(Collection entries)
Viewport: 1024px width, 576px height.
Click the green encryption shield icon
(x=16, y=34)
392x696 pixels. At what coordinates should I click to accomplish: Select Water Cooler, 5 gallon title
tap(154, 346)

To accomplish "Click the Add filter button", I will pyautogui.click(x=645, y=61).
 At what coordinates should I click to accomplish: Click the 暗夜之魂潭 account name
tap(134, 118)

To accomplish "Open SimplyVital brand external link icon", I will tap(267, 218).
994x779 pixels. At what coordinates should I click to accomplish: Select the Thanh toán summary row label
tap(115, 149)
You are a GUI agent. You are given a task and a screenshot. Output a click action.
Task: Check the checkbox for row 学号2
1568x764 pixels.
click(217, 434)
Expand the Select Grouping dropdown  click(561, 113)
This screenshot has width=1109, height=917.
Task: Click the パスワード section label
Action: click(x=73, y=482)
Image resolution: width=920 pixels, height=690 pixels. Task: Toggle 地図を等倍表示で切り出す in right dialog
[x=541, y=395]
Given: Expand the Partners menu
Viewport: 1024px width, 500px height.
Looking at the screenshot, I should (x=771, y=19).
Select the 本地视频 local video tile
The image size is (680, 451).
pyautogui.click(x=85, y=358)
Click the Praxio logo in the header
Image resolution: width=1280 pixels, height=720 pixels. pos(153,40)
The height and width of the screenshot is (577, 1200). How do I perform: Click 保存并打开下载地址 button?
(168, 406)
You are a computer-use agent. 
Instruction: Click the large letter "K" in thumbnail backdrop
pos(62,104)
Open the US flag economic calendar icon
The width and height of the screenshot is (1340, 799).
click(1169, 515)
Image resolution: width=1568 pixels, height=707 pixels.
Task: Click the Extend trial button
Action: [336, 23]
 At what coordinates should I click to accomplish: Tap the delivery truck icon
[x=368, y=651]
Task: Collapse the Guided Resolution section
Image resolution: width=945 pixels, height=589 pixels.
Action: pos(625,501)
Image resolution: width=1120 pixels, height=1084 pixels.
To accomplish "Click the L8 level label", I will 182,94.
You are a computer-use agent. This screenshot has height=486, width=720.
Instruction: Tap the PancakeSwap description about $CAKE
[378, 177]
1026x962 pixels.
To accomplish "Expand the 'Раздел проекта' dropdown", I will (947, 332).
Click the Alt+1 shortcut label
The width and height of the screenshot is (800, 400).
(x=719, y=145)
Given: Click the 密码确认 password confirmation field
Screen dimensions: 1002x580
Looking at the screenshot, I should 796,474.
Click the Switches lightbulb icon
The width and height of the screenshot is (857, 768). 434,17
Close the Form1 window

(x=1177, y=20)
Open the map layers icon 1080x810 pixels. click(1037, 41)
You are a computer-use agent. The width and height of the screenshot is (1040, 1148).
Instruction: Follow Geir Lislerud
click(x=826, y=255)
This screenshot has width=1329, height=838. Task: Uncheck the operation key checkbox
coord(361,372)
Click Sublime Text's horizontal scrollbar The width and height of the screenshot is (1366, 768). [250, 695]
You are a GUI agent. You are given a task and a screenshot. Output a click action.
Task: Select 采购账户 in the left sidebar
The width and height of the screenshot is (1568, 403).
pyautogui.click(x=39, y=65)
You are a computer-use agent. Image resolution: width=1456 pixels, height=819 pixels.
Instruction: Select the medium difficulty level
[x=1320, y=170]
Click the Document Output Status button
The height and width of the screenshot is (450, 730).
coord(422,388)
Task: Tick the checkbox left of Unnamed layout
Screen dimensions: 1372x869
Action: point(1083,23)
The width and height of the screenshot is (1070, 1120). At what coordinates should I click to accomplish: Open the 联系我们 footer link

• [WHAT THE EXERCISE ASKS]
Retype the lines above without alteration. The first is the one containing "You are a computer-use agent. Image", and the last is the final line of the data.

• [FINAL ANSWER]
You are a computer-use agent. Image resolution: width=1456 pixels, height=819 pixels.
Instruction: Select the medium difficulty level
[x=1320, y=170]
Click the Document Output Status button
The height and width of the screenshot is (450, 730).
coord(422,388)
Task: Tick the checkbox left of Unnamed layout
Screen dimensions: 1372x869
Action: point(1083,23)
The width and height of the screenshot is (1070, 1120). At what coordinates should I click to accomplish: Open the 联系我们 footer link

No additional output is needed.